> PASSAGE TO READ
•••

My weekly Extra Credit column in the Extra sections of the Post, in which I dealt with questions or observations from readers, is no more, because the
Extra sections have evolved into the more colorful and more exciting Local Living section, also on Thursdays. I like the Q and A format, so plan to preserve it here on the blog, most likely on Wednesdays. Keep sending your thoughts, questions or complaints to me at If you have a beef with your local schools, I will be happy to ask them to explain themselves and report back what they said. I will file both the Local Living columns and these Extra Credit exchanges under the Extra Credit designation on the left side of this blog, if you want to look up previous posts.

•••

> EXERCISE 1
Report every line of the records that contains the string "button", treating uppercase and lowercase letters as different.
The text and the records are unrelated material.

•••

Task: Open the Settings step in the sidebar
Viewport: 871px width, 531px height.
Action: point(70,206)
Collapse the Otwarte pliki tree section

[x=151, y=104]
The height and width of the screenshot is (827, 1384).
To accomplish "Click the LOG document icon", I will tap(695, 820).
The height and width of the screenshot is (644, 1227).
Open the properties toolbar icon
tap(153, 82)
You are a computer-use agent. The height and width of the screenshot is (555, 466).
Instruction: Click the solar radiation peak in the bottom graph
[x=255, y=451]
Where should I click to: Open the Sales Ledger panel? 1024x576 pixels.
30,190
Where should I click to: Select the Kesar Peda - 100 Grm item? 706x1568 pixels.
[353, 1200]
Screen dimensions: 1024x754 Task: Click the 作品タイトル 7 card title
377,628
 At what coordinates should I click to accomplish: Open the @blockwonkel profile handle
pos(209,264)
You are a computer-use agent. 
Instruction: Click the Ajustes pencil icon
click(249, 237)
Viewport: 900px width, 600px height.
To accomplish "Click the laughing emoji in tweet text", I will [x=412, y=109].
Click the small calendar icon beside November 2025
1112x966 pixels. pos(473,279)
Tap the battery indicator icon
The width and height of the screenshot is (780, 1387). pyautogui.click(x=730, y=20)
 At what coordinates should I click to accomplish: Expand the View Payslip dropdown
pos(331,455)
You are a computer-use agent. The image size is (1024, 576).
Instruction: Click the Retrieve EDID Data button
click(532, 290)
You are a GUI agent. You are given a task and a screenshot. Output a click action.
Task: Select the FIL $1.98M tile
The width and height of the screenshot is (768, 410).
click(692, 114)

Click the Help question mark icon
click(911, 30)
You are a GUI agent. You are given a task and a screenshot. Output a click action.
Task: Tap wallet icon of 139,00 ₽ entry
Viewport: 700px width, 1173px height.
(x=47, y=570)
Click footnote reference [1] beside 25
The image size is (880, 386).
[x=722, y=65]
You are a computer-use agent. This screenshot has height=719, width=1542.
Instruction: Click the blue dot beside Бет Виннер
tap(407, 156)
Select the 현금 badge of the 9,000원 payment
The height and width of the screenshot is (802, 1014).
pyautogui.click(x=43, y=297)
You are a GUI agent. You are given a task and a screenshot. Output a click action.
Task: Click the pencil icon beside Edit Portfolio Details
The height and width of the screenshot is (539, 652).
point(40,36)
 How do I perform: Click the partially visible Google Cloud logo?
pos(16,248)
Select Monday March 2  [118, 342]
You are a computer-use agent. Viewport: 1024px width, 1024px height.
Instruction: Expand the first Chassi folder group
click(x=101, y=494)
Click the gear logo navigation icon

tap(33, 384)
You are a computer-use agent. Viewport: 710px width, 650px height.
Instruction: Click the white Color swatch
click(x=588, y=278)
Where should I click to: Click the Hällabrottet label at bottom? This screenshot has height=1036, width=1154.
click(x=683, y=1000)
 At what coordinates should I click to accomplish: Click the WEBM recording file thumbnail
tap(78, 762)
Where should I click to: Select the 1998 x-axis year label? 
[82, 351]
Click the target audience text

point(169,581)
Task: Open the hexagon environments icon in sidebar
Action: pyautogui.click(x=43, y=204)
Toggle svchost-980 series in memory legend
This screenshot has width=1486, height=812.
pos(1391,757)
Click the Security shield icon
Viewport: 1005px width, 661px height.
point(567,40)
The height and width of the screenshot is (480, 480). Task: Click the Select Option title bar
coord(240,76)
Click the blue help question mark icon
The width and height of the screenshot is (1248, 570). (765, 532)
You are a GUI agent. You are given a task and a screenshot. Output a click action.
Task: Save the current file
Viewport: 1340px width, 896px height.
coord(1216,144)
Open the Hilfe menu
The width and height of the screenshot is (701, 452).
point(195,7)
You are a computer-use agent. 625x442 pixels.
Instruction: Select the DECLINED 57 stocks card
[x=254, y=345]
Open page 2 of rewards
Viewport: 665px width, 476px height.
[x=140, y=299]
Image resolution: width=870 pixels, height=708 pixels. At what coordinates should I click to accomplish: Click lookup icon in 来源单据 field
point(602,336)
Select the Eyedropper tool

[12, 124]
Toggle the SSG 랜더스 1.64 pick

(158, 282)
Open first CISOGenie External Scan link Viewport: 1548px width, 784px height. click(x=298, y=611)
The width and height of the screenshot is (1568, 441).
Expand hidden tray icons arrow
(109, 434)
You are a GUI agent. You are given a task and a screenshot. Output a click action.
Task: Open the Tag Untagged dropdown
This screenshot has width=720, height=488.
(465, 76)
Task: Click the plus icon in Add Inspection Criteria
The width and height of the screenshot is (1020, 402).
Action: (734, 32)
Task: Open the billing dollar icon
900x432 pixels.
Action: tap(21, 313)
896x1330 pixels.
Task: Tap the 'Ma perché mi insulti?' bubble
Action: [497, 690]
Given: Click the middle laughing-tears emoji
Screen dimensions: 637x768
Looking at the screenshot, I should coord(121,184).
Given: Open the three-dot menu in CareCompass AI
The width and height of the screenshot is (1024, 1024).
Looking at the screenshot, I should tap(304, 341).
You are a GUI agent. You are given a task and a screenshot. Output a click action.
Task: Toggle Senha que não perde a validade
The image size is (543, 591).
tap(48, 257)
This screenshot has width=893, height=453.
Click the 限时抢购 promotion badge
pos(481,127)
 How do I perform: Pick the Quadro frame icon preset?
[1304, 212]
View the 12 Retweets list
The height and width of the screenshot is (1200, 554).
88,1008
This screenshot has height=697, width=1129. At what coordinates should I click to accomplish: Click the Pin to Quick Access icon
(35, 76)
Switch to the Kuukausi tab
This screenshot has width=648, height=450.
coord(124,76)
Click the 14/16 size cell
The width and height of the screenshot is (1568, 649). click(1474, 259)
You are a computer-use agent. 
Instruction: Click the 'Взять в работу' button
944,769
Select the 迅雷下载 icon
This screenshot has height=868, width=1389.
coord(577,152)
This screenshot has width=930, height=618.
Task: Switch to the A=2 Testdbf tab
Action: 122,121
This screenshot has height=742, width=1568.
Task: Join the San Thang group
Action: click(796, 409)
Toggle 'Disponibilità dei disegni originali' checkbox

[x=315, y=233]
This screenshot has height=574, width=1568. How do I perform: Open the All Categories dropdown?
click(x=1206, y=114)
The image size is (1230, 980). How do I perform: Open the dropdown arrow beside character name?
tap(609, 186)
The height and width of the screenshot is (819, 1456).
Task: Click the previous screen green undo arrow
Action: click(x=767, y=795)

•••

> EXERCISE 2
According to the passage about the Extra Credit column, why is the weekly column no longer appearing in the Extra sections of the Post?

> CORRECT OUTPUT 1
Instruction: Click the Retrieve EDID Data button
Instruction: Click the 'Взять в работу' button

> CORRECT OUTPUT 2
The column is no more because the Extra sections have evolved into the Local Living section, which also runs on Thursdays.